EXERCISE DIRECTIONS: Which lines of the data contain the string "arrow"? Copy every one.

SUPPLIED MATERIAL:
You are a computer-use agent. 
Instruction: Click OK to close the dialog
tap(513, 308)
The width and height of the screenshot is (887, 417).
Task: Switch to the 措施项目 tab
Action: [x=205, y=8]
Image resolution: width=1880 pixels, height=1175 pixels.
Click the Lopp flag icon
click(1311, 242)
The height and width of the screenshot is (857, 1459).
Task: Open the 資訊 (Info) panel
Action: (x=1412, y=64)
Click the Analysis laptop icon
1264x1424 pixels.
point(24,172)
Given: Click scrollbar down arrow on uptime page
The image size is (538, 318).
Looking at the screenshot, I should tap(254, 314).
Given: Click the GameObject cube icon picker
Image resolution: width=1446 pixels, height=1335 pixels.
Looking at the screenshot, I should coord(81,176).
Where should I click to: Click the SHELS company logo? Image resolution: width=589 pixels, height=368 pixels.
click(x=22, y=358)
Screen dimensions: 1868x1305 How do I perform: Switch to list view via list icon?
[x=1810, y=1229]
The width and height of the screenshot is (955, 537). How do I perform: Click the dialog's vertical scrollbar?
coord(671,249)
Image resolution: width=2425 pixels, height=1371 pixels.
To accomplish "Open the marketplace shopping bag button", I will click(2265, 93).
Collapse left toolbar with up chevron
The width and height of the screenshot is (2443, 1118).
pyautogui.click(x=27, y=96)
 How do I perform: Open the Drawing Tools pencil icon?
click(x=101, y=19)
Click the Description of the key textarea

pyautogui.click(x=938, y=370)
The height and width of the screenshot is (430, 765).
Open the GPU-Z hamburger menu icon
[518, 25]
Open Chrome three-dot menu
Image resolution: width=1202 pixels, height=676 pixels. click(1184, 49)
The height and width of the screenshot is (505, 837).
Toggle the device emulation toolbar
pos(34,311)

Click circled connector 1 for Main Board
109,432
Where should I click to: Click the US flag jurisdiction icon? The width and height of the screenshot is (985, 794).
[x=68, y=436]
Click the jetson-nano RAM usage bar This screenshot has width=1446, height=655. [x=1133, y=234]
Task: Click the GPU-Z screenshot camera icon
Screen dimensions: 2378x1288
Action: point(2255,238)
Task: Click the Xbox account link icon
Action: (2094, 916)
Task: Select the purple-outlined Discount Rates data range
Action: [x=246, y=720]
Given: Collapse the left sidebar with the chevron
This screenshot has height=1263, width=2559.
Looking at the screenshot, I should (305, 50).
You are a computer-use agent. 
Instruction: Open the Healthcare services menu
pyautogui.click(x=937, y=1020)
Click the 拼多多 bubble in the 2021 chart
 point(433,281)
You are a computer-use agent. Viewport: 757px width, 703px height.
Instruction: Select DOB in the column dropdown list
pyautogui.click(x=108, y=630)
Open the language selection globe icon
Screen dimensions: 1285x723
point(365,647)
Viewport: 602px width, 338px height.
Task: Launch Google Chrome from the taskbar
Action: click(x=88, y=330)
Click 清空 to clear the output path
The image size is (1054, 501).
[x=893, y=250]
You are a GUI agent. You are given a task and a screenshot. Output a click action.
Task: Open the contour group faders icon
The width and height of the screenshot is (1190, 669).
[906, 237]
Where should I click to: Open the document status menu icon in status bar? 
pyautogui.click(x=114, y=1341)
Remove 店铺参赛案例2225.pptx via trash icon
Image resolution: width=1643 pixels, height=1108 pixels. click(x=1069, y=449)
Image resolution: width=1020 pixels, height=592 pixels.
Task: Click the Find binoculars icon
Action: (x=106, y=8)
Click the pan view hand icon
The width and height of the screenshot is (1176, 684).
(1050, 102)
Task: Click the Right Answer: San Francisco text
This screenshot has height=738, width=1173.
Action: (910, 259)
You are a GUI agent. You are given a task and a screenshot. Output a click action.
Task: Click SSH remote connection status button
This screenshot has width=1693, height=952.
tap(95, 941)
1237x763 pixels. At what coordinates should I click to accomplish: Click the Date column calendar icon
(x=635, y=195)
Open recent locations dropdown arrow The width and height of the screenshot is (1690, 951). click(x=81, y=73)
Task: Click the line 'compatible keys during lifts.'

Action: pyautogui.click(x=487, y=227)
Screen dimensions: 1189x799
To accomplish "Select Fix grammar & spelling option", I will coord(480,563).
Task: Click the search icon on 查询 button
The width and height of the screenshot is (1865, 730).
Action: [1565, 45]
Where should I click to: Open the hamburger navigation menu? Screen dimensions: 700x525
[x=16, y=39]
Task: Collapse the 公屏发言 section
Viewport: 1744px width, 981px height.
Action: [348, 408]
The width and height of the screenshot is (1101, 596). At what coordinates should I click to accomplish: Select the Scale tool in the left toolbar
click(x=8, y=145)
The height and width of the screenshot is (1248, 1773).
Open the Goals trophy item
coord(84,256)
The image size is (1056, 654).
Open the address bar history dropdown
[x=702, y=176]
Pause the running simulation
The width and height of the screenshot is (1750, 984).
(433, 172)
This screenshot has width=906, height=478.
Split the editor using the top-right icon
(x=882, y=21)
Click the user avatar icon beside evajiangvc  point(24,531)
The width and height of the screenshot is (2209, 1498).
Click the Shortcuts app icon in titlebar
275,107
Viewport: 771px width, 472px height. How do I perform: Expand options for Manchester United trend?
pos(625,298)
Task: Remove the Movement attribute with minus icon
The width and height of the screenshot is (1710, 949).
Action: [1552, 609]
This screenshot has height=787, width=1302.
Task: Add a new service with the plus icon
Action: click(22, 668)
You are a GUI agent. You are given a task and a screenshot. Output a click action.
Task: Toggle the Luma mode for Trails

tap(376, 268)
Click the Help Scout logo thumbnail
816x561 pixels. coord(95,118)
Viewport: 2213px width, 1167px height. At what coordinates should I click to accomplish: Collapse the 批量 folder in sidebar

EXERCISE ANSWER:
Given: Click scrollbar down arrow on uptime page
Open recent locations dropdown arrow The width and height of the screenshot is (1690, 951). click(x=81, y=73)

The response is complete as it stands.